1 June 2017 | mpower1112
I Love Dick starting with its wink-wink title, rubs its fingers together in your face.
I didn't much care for I Love Dick. Great writing, superb photography, tour-de-force acting - what's not to like? For one thing I couldn't stand the husband and wife - I shudder to imagine that at my next art event I might find myself sitting next to that duo at dinner. I'm sorry, you have to have some empathy for the main characters even if they are diabolically evil. We loved Tony Soprano; we loved the Chicken Man in Breaking Bad. I also thought Kevin Bacon was miscast. He was the opposite of charismatic, and his love scenes seemed robotic instead of comedic.

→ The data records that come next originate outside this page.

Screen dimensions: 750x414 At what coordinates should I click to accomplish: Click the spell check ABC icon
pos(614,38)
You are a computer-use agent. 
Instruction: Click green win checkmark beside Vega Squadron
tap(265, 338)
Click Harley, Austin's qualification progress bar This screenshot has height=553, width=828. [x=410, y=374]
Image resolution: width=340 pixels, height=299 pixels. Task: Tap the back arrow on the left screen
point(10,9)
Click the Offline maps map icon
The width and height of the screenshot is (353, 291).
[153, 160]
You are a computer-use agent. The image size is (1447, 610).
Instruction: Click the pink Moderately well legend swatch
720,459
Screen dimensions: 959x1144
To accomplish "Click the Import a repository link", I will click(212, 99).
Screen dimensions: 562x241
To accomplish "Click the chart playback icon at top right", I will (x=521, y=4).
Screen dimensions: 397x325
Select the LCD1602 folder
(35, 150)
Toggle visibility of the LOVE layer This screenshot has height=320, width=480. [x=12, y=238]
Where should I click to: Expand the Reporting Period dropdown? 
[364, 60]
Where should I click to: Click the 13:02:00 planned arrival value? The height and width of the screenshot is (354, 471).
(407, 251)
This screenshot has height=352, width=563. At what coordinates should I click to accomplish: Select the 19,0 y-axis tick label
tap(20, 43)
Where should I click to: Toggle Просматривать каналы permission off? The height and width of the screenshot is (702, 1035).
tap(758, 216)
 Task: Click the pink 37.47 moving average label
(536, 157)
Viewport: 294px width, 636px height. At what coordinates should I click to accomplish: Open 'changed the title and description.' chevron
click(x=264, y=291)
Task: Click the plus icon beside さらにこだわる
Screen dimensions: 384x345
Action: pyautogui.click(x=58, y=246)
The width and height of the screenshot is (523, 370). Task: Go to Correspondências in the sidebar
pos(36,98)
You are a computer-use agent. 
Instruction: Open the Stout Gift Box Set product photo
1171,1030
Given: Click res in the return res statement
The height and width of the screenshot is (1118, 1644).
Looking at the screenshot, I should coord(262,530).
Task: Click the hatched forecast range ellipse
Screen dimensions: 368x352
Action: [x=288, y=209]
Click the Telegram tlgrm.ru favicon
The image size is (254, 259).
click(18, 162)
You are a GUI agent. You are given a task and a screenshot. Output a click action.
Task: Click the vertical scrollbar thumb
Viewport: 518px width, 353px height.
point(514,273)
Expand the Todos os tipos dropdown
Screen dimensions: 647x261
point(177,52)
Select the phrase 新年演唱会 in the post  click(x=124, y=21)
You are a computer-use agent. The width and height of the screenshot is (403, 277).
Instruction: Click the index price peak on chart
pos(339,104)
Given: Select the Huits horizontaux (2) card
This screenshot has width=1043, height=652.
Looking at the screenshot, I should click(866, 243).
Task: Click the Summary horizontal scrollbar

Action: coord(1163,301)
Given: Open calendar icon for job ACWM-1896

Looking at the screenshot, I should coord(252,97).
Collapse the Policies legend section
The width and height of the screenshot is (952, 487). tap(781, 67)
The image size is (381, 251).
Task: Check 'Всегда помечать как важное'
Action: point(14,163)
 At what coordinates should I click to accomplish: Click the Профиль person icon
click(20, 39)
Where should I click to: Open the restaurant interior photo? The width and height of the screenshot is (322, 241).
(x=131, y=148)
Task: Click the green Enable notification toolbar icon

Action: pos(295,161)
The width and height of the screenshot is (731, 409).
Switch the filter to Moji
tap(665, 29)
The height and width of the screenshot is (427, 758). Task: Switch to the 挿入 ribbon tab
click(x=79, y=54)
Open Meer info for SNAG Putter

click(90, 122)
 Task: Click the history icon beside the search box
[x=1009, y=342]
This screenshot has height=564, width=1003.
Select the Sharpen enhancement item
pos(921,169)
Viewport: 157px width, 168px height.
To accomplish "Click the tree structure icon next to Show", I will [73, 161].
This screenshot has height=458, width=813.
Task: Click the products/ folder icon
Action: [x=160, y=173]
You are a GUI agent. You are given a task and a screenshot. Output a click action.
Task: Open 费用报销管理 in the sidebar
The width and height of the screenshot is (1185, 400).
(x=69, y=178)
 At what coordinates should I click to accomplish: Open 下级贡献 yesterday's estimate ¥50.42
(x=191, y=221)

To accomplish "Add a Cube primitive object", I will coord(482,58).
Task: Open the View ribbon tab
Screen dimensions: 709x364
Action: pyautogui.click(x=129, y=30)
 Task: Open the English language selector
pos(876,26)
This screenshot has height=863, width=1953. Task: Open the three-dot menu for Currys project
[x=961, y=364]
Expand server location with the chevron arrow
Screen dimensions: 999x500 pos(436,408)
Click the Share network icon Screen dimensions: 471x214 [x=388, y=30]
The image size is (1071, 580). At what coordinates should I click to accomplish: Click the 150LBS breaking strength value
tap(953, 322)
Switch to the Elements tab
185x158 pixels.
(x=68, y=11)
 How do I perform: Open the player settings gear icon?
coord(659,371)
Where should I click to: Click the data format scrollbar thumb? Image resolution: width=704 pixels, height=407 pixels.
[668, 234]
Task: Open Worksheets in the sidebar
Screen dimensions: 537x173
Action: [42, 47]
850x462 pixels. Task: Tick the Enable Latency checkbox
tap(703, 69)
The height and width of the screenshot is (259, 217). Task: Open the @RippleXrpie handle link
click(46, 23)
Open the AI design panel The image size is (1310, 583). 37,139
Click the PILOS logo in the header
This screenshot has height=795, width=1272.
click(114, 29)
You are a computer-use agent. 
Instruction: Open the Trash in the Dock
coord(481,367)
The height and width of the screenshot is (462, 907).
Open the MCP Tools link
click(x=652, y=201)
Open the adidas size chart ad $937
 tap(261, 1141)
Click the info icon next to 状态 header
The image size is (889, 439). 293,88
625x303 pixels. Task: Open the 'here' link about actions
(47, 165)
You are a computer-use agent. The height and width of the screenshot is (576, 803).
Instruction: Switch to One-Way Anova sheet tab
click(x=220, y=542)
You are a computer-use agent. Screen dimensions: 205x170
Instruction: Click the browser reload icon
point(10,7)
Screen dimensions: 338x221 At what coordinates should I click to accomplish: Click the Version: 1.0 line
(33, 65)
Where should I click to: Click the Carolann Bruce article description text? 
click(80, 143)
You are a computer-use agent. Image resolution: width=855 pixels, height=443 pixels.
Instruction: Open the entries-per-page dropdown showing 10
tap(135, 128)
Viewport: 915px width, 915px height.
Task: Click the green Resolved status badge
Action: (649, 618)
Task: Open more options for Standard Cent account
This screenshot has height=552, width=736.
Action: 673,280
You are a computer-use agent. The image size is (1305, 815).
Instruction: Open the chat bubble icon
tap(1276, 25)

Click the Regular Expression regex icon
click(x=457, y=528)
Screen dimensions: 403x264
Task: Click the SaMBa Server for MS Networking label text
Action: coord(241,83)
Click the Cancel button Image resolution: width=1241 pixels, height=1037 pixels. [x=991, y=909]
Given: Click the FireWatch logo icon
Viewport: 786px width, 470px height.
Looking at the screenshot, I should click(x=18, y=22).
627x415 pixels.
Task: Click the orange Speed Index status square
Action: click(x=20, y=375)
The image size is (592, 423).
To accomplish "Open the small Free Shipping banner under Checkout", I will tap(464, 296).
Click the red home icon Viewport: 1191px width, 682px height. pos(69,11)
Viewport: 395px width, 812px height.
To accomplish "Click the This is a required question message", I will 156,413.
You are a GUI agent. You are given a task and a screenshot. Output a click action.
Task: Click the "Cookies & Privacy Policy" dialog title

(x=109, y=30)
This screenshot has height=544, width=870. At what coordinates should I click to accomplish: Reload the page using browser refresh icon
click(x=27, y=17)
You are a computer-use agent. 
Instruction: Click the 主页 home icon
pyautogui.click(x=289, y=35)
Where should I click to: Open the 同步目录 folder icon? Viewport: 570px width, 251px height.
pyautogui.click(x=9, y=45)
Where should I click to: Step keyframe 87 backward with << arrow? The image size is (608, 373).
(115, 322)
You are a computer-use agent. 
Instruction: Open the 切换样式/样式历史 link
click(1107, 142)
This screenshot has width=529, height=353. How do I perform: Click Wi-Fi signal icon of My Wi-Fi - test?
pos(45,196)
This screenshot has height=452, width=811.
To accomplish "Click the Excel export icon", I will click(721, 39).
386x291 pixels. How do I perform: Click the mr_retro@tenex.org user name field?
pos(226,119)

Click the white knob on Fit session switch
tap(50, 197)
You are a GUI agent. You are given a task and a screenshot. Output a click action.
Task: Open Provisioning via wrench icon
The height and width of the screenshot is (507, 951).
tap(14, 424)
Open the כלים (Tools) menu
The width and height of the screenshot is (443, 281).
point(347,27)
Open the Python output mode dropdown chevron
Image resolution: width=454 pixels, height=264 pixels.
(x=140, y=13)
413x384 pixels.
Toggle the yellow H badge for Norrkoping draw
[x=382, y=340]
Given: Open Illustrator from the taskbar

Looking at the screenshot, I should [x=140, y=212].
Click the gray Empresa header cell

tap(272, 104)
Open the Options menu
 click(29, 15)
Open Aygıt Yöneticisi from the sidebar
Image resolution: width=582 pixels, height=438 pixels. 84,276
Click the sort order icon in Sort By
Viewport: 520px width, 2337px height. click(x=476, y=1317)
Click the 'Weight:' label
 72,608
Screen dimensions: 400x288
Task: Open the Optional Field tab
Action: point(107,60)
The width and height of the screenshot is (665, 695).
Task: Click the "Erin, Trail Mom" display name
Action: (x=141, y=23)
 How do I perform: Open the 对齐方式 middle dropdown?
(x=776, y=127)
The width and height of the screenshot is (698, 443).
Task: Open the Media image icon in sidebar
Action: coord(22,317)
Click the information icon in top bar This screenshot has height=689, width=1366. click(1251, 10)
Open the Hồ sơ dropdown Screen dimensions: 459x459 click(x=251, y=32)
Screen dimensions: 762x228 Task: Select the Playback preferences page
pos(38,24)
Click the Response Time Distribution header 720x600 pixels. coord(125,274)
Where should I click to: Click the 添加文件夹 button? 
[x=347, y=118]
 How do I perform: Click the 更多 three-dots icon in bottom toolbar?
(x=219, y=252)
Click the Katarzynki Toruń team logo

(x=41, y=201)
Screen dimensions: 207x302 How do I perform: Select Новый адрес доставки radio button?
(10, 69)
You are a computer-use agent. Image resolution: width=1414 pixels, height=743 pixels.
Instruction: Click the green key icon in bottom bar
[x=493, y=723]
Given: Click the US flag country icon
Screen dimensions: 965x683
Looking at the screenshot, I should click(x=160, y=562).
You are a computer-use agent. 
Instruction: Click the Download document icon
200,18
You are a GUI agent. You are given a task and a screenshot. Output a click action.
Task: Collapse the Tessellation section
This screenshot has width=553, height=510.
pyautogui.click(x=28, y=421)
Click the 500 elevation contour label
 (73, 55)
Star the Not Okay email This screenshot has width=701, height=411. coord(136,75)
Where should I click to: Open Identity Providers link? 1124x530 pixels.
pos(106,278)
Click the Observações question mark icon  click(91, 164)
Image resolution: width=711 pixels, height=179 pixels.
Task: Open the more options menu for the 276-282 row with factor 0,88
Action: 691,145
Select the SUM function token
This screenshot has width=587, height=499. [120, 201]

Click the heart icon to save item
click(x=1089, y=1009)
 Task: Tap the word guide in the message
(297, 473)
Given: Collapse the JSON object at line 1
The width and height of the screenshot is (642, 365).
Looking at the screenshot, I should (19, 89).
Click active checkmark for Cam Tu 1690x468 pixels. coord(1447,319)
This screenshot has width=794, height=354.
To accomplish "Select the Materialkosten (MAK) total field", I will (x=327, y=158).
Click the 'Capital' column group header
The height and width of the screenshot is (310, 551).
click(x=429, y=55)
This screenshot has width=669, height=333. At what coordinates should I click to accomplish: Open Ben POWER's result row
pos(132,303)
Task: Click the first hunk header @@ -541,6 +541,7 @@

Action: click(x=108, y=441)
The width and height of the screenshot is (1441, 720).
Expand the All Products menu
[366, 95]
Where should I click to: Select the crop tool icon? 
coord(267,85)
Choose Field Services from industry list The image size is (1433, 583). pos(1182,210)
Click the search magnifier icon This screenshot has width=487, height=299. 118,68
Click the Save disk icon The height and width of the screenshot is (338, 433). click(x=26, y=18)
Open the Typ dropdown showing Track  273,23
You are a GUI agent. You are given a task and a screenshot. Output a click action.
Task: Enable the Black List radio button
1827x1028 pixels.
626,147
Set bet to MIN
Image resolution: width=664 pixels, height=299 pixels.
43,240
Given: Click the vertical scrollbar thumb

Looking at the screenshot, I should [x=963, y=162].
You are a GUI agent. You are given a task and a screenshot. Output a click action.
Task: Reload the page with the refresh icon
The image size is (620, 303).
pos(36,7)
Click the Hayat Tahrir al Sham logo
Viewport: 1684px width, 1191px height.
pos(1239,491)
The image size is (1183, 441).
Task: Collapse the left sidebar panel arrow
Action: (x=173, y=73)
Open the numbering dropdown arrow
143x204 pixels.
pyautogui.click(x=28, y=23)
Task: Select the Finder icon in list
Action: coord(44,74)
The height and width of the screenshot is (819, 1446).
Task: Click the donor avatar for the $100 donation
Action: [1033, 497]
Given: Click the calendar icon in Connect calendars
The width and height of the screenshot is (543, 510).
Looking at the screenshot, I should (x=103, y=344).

But those are minor issues. What I viscerally disliked about I Love Dick was its snide cynicism. The creators not only know what buttons to push, they revel in their knowledge. Not only do they manipulate you they make sure you know you're being manipulated. Like Transparent which I also didn't like, they trot out every trendy social issue and eviscerate whatever's meaningful about those issues with their pandering. This kind of sour cynicism lurking beneath a bright veneer of virtuoso craft is the bane of many an American visual production. You notice it when you see a foreign film or video comparable in quality. Real values emerge; instead of cynicism you get sincerity and a passionate belief in the validity of what they are attempting. Last on their list is the potential audience, the numbers, or the box office and it shows. And that is also true of the very best American 'extended film' videos like The Wire, The Sopranos, Breaking Bad, True Detective and Fargo. These series are cinematic art at its best. They say important things about the human condition. For all their surface brilliance I love Dick and Transparent are mostly concerned with profit and manipulation. I Love Dick starting with its wink-wink title, rubs its fingers together in your face.